From Soldiers To Aspiring Politicians: More Iraq Vets Run For Congress
June 10, 2008
In the past, Veterans of previous conflicts that the United States has been involved in, have opted to try their hands at politics, once their military duties are completed. Since the wars in Iraq and Afghanistan have began, several veterans of the current conflicts have tried chosen to enter politics as well. This year, twice as many veterans of the war in Iraq are running for seats in Congress, than in 2006. Currently there are more Republican Iraq Veteran candidates, than there are Democrats.
Some of those Iraq Veteran candidates are facing primaries and some are even considered longshots.

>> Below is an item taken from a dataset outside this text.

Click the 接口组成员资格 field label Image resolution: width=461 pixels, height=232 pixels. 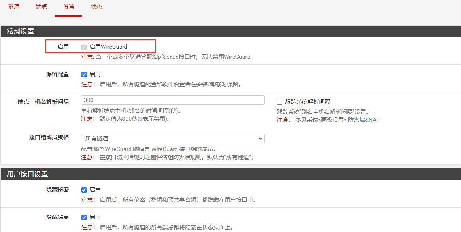pyautogui.click(x=49, y=137)
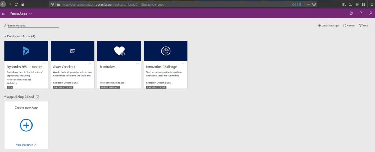The width and height of the screenshot is (375, 152).
Task: Click the browser Home icon
Action: [23, 4]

Depending on the outcome in November, it’s very possible that the number of Combat Veterans who serve in Congress, could very well increase. According to reports, since 2000, the number of Combat Veterans serving in Congress has been decreasing. There’s no way to know if a particular candidates having served in Iraq will make citizens more likely to vote for them come November, or not. According to one political editor, Nathan Gonzales, currently the economy has surpassed the Iraq war as an issue of top concern with many voters.

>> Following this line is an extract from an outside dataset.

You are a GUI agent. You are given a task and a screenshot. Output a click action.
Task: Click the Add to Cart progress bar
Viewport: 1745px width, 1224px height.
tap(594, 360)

“Veteran candidates are going to have to prove they can speak on a wide variety of issues including the economy,” he said. “They’re going to have to run a real campaign, raise a whole lot of money and make the case why the incumbent should be fired.”
Currently there are at least 10 Democratic candidates and 20 Republican candidates who are Veterans of the war in Iraq, running for seats in the House of Representatives. There are none running for seats in the Senate. There are several notable aces in several states:
— Minneapolis suburbs: Democrat Ashwin Madia, a Marine, will take on GOP state Rep. Erik Paulsen, a former aide to retiring Rep. Jim Ramstad. Madia, a lawyer, worked with Iraqi officials to develop the country’s justice system.
— Northeastern Ohio: Longtime GOP congressman Ralph Regula is retiring from a seat held by his party since 1950. Democratic state Sen. John Boccieri, who flew C-130 cargo planes in Iraq for the Air Force, will face state Sen. Kirk Schuring.
— Buffalo, N.Y.: Republican Tom Reynolds is retiring. Former Army Staff Sgt. David Bellavia, who wrote a memoir about facing battle in Fallujah, is in the race on the GOP side. Former Army Capt. Jon Powers is among the Democrats running.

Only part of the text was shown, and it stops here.